Record set
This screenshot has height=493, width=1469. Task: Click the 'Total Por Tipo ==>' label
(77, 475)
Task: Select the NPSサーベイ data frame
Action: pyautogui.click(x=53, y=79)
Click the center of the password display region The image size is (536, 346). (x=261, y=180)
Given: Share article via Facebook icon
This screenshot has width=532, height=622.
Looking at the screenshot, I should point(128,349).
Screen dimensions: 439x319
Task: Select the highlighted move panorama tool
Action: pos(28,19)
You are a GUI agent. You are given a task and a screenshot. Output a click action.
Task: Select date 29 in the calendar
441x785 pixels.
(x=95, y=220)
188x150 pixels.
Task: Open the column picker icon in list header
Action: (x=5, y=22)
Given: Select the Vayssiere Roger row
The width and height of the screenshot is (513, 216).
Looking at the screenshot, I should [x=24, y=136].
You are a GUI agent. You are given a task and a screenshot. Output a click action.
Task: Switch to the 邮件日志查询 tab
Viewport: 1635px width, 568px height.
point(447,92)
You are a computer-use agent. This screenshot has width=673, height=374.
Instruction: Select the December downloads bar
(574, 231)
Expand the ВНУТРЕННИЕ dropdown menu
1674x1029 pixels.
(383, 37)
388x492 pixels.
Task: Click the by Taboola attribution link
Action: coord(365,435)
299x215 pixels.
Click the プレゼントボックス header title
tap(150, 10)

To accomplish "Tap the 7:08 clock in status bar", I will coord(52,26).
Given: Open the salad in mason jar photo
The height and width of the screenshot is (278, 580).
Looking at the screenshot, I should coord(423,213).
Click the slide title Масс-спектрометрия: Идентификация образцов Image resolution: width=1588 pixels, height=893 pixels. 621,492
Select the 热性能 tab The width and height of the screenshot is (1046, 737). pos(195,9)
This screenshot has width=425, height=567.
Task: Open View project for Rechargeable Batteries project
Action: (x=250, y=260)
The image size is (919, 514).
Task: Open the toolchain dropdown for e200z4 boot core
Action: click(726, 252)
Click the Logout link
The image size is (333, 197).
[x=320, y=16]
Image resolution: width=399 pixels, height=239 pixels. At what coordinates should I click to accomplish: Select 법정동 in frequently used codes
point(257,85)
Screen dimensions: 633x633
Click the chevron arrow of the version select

Your task
All lines above from the one holding "Click the slide" to the one holding "Click the Logout link", inclusive, are to be copied exactly; no other line is wanted.

The completed task
Click the slide title Масс-спектрометрия: Идентификация образцов Image resolution: width=1588 pixels, height=893 pixels. 621,492
Select the 热性能 tab The width and height of the screenshot is (1046, 737). pos(195,9)
This screenshot has width=425, height=567.
Task: Open View project for Rechargeable Batteries project
Action: (x=250, y=260)
The image size is (919, 514).
Task: Open the toolchain dropdown for e200z4 boot core
Action: click(726, 252)
Click the Logout link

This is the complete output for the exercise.